Edit: Early answers are reworking my for loop into a listcomp, which is not the idea; you're basically giving me my exact answer back in a different form. I'm seeing if there's an alternate means to accomplish this, like a hypothetical .split on lists or something. I also do use this as a generator in some code that I wrote last night:
def split_list(L, n):
assert type(L) is list, "L is not a list"
for i in range(0, len(L), n):
yield L[i:i+n]
Here you go:
list_of_groups = zip(*(iter(the_list),) * group_size)
Example:
print zip(*(iter(range(10)),) * 3)
[(0, 1, 2), (3, 4, 5), (6, 7, 8)]
If the number of elements is not divisible by N but you still want to include them you can use izip_longest but it is only available since python 2.6
izip_longest(*(iter(range(10)),) * 3)
The result is a generator so you need to convert it into a list if you want to print it.
Finally, if you don't have python 2.6 and stuck with an older version but you still want to have the same result you can use map:
print map(None, *(iter(range(10)),) * 3)
[(0, 1, 2), (3, 4, 5), (6, 7, 8), (9, None, None)]
I'd like to add some speed comparison between the different methods presented so far:
python -m timeit -s 'from itertools import izip_longest; L = range(1000)' 'list(izip_longest(*(iter(L),) * 3))'
10000 loops, best of 3: 47.1 usec per loop
python -m timeit -s 'L = range(1000)' 'zip(*(iter(L),) * 3)'
10000 loops, best of 3: 50.1 usec per loop
python -m timeit -s 'L = range(1000)' 'map(None, *(iter(L),) * 3)'
10000 loops, best of 3: 50.7 usec per loop
python -m timeit -s 'L = range(1000)' '[L[i:i+3] for i in range(0, len(L), 3)]'
10000 loops, best of 3: 157 usec per loop
python -m timeit -s 'import itertools; L = range(1000)' '[list(group) for key, group in itertools.groupby(L, lambda k: k//3)]'
1000 loops, best of 3: 1.41 msec per loop
The list comprehension and the group by methods are clearly slower than zip, izip_longest and map
How about:
>>> n = 2
>>> l = [1,2,3,4,5,6,7,8,9]
>>> [l[i:i+n] for i in range(0, len(l), n)]
[[1, 2], [3, 4], [5, 6], [7, 8], [9]]
A Python recipe (In Python 2.6, use itertools.izip_longest):
def grouper(n, iterable, fillvalue=None):
"grouper(3, 'ABCDEFG', 'x') --> ABC DEF Gxx"
args = [iter(iterable)] * n
return itertools.zip_longest(*args, fillvalue=fillvalue)
Example usage:
>>> list(grouper(3, range(9)))
[(0, 1, 2), (3, 4, 5), (6, 7, 8)]
>>> list(grouper(3, range(10)))
[(0, 1, 2), (3, 4, 5), (6, 7, 8), (9, None, None)]

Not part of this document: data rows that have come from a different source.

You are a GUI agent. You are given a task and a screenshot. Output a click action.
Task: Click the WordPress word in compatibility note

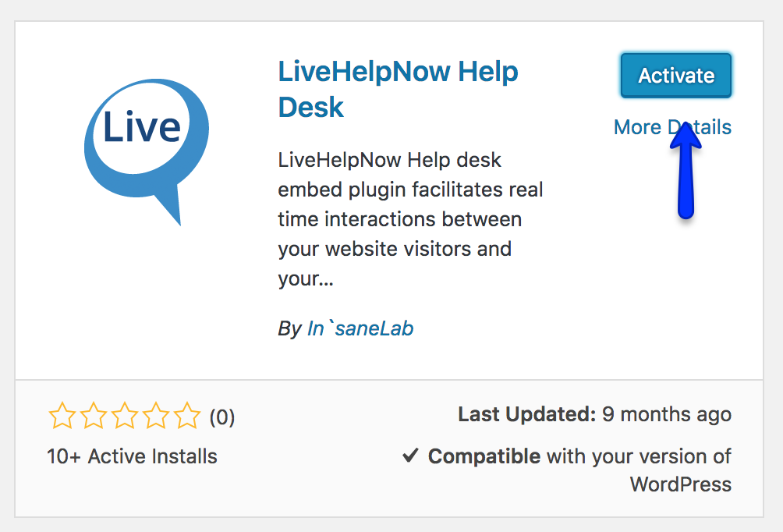[681, 484]
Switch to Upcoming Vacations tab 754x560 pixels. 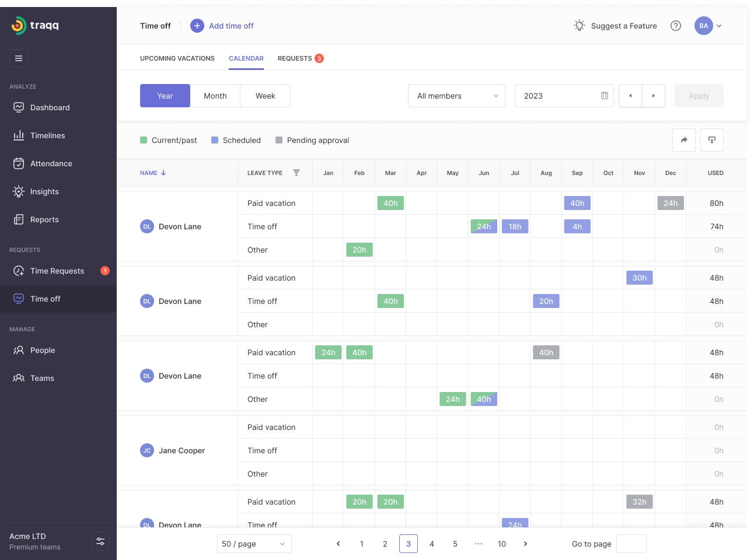tap(177, 58)
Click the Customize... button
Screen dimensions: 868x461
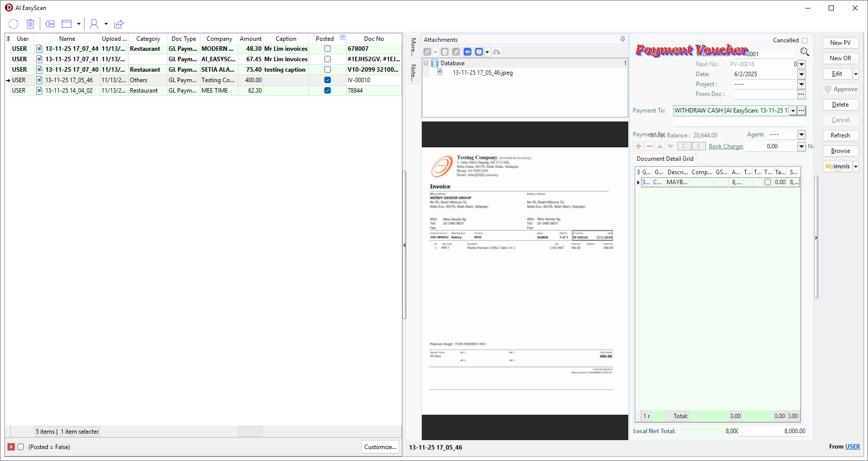point(380,447)
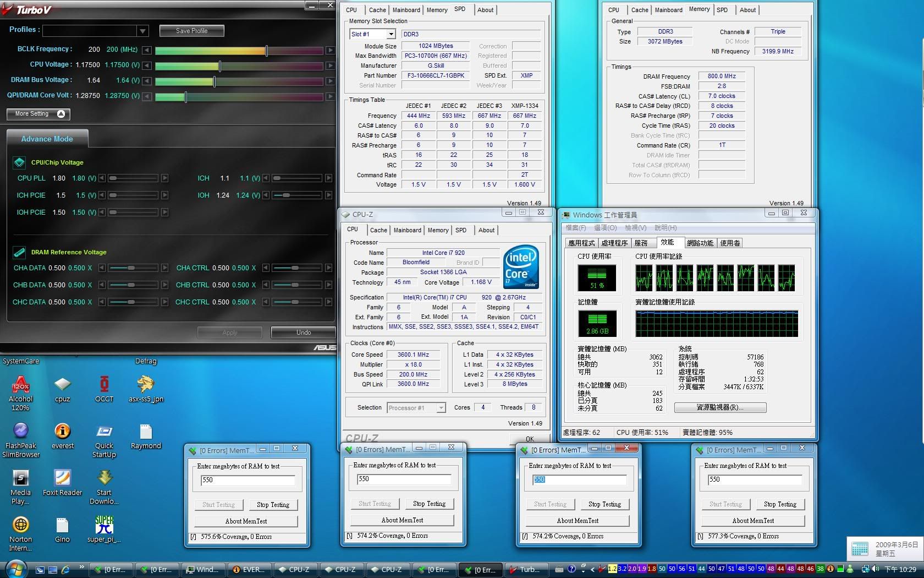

If you want the last group to be shorter than the others instead of padded with fillvalue, then you could e.g. change the code like this:
>>> def mygrouper(n, iterable):
... args = [iter(iterable)] * n
... return ([e for e in t if e != None] for t in itertools.zip_longest(*args))
...
>>> list(mygrouper(3, range(9)))
[[0, 1, 2], [3, 4, 5], [6, 7, 8]]
>>> list(mygrouper(3, range(10)))
[[0, 1, 2], [3, 4, 5], [6, 7, 8], [9]]
Itertools.groupby is a fine tool, here is a way to split a list of integers simply by using integer division:
>>> for key, group in itertools.groupby(range(10), lambda k: k//3):
... print key, list(group)
...
0 [0, 1, 2]
1 [3, 4, 5]
2 [6, 7, 8]
3 [9]
(The list has to start with 0 to begin with a full group.)
n = 25
list_of_lists = [L[i:i+n] for i in range(0, len(L), n)]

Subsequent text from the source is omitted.